* [Work to do] Gather each line of the records below that contains the string "width". Treat uppercase and lowercase as different.

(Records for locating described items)
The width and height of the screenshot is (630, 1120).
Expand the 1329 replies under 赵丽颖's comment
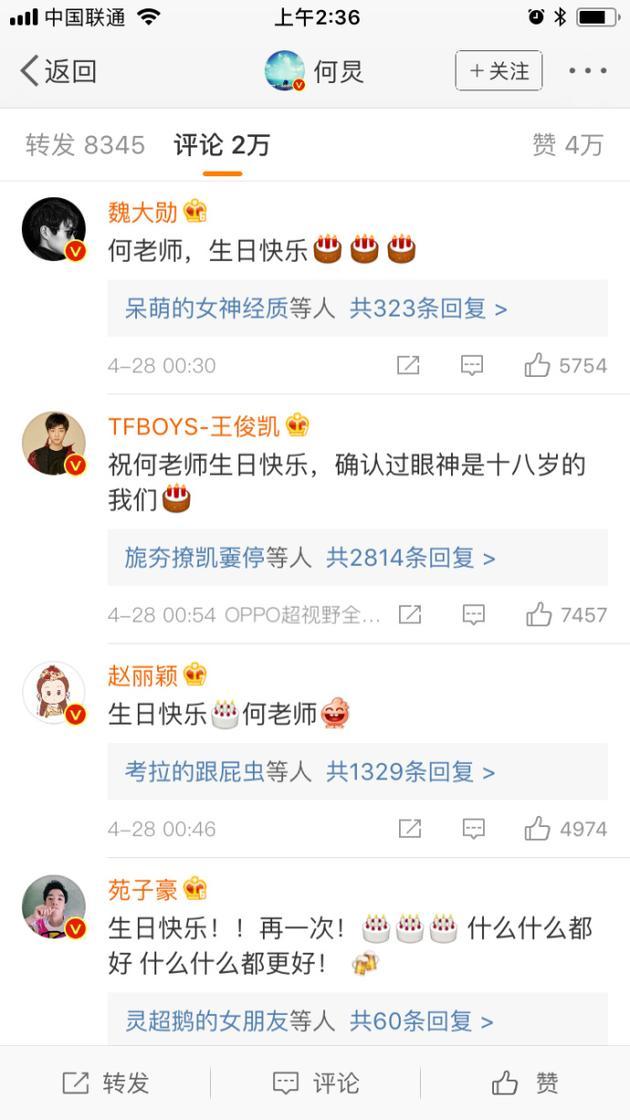pyautogui.click(x=410, y=771)
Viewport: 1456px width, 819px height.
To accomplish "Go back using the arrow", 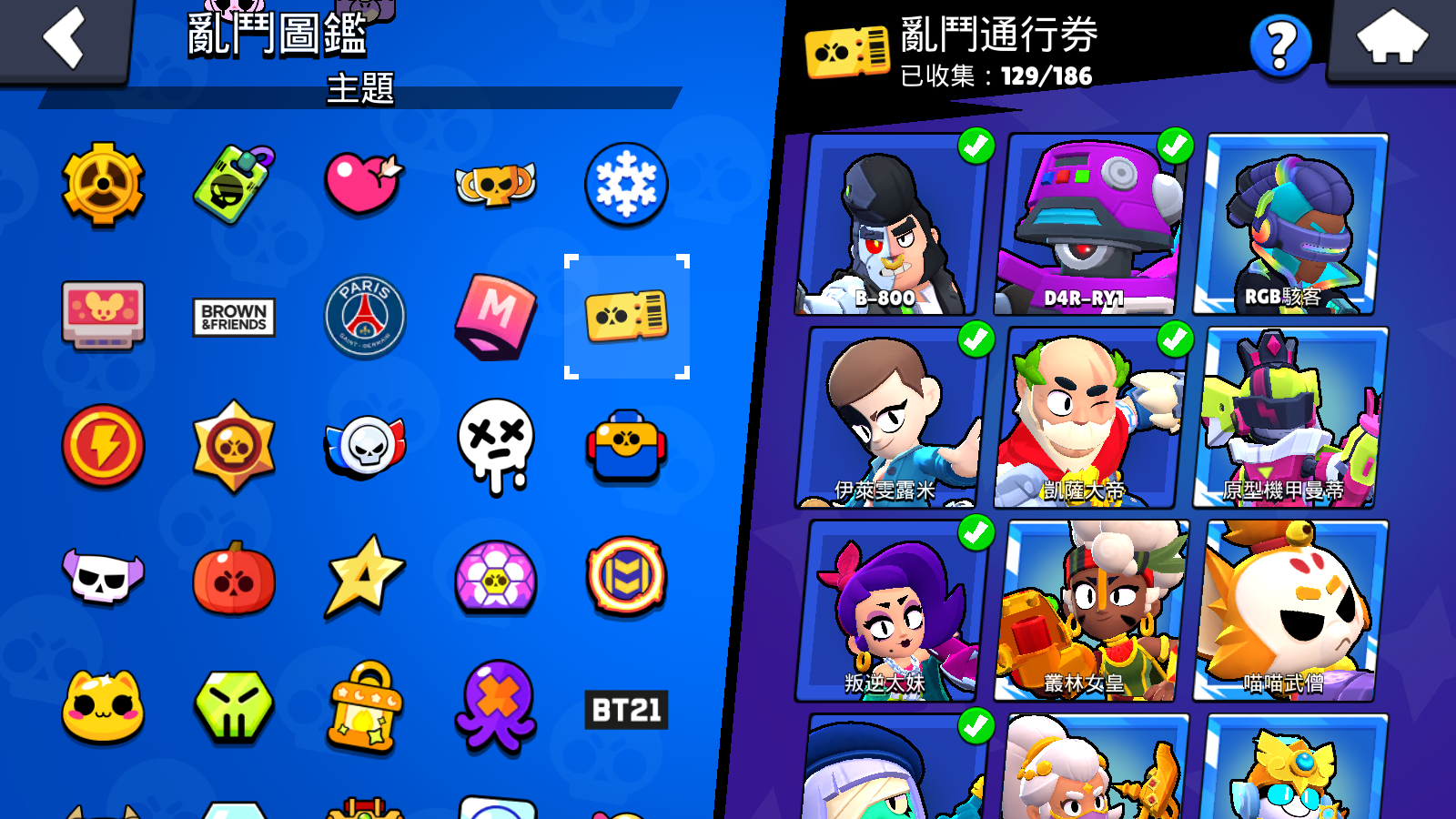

* [Finished task]
The width and height of the screenshot is (630, 1120).
Viewport: 1456px width, 819px height.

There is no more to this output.